__Task prompt__.
Among the lines below, a stretch begins at the one with "Instruction: Go to 市場 bottom navigation tab" and ends at the one with "Task: Select the brass". Repeat that stretch exactly, ends included.

__Data__.
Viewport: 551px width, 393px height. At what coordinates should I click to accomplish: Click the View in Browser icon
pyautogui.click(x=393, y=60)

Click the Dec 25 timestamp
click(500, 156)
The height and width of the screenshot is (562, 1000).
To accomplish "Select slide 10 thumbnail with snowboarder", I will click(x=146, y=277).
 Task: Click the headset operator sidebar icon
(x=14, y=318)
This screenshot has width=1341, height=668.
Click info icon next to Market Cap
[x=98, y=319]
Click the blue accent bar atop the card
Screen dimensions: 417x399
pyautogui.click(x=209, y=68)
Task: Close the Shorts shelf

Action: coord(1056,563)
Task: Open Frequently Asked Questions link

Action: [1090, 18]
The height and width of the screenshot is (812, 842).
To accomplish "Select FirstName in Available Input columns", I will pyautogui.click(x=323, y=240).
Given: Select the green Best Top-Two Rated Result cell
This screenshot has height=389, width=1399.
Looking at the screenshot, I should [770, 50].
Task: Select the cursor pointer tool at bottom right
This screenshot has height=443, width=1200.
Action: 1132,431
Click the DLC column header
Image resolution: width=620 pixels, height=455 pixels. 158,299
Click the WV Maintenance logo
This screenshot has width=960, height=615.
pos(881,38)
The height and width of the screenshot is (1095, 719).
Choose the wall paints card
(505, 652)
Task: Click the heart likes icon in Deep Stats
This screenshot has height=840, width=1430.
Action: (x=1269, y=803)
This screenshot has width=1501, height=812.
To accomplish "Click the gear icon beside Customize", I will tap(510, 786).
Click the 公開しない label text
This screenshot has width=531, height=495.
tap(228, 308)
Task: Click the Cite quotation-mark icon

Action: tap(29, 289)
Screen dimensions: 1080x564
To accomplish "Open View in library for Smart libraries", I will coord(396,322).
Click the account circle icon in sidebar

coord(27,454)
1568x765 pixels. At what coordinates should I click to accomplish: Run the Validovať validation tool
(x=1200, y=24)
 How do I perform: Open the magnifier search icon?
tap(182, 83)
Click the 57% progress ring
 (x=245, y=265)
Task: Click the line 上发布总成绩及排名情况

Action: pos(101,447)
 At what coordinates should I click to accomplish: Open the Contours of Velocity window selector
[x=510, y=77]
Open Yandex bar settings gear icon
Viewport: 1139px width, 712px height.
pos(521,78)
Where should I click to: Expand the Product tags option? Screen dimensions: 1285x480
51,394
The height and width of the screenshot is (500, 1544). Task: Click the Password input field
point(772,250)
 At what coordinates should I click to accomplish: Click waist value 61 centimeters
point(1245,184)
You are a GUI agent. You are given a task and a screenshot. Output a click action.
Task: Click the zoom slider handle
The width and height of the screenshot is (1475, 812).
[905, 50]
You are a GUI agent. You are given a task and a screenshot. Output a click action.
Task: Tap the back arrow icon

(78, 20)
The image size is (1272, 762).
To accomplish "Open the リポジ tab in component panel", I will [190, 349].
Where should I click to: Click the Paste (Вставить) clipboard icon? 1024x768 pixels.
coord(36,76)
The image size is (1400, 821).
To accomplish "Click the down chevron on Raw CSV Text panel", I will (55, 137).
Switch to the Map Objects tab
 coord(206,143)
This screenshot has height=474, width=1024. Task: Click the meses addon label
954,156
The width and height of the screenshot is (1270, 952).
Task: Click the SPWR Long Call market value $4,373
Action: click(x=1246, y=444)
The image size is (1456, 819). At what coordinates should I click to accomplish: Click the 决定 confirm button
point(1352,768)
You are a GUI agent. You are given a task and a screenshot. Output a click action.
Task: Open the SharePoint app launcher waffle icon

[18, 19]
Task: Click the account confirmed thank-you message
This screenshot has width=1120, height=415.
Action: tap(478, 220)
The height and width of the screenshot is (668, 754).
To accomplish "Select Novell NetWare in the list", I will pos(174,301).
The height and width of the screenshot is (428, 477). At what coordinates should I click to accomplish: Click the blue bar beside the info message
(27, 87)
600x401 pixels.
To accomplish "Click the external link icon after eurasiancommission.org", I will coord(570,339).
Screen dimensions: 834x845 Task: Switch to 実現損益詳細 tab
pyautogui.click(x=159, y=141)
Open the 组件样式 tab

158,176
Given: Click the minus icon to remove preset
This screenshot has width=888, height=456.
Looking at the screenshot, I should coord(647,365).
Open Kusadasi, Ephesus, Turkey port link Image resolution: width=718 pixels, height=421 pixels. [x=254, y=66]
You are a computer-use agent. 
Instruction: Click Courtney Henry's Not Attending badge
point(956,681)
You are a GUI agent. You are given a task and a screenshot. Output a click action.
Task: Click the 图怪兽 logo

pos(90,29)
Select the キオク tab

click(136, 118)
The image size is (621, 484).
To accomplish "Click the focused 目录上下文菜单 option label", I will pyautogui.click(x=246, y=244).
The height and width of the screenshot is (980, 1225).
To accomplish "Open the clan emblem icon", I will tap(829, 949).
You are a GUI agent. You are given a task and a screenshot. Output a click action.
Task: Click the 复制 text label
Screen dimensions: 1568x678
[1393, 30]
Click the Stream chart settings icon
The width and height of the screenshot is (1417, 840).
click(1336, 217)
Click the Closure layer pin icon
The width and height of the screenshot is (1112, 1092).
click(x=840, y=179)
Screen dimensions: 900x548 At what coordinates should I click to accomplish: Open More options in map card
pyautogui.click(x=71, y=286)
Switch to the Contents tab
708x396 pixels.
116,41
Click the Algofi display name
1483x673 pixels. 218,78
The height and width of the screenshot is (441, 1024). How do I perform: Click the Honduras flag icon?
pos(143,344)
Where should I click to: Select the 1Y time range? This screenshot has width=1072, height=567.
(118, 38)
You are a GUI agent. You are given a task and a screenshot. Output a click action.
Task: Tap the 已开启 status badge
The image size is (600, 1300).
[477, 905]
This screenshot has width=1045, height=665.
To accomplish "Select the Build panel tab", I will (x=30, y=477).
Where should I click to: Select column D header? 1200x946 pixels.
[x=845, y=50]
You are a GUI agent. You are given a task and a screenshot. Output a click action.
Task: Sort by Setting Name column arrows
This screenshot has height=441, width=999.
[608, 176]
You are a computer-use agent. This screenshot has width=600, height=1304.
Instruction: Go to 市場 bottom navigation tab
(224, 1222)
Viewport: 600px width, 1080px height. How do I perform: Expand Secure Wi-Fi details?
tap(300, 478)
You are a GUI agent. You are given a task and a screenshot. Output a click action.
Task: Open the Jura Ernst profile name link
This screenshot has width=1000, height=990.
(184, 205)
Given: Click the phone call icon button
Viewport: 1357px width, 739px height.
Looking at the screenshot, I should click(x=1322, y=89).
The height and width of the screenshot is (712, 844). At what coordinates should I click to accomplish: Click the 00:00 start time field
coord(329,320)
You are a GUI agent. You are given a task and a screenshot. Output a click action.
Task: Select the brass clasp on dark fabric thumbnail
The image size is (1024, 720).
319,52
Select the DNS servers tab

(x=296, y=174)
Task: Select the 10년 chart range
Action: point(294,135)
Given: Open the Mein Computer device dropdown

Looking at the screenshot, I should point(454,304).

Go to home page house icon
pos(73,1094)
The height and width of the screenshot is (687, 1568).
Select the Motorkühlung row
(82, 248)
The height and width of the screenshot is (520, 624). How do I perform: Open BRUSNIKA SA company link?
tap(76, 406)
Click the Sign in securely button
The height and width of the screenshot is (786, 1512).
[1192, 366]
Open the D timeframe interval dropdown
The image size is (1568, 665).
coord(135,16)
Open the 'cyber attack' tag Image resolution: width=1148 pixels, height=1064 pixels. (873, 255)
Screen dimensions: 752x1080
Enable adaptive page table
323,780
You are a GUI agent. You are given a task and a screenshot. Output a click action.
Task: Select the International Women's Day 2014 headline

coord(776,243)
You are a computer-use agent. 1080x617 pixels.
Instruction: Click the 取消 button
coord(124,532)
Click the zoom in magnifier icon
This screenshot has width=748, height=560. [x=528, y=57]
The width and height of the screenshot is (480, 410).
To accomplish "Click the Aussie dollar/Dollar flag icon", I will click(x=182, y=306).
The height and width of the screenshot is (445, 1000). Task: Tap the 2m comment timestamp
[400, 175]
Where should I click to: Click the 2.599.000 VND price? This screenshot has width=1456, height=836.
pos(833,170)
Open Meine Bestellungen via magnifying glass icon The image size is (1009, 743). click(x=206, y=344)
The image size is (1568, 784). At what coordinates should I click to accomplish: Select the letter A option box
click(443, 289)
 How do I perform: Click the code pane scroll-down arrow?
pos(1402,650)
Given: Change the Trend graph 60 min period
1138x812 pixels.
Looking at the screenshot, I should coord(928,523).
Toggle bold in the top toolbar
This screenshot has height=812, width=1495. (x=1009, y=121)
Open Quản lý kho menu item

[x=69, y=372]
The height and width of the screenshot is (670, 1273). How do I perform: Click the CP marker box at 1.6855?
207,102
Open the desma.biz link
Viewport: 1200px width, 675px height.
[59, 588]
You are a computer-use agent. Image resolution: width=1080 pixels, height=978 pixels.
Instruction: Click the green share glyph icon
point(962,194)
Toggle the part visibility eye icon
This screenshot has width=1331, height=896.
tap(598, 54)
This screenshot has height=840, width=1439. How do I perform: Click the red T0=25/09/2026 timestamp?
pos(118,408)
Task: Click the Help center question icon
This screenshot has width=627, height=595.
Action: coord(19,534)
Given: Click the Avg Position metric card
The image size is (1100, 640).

__Exercise solution__.
Instruction: Go to 市場 bottom navigation tab
(224, 1222)
Viewport: 600px width, 1080px height. How do I perform: Expand Secure Wi-Fi details?
tap(300, 478)
You are a GUI agent. You are given a task and a screenshot. Output a click action.
Task: Open the Jura Ernst profile name link
This screenshot has width=1000, height=990.
(184, 205)
Given: Click the phone call icon button
Viewport: 1357px width, 739px height.
Looking at the screenshot, I should click(x=1322, y=89).
The height and width of the screenshot is (712, 844). At what coordinates should I click to accomplish: Click the 00:00 start time field
coord(329,320)
You are a GUI agent. You are given a task and a screenshot. Output a click action.
Task: Select the brass clasp on dark fabric thumbnail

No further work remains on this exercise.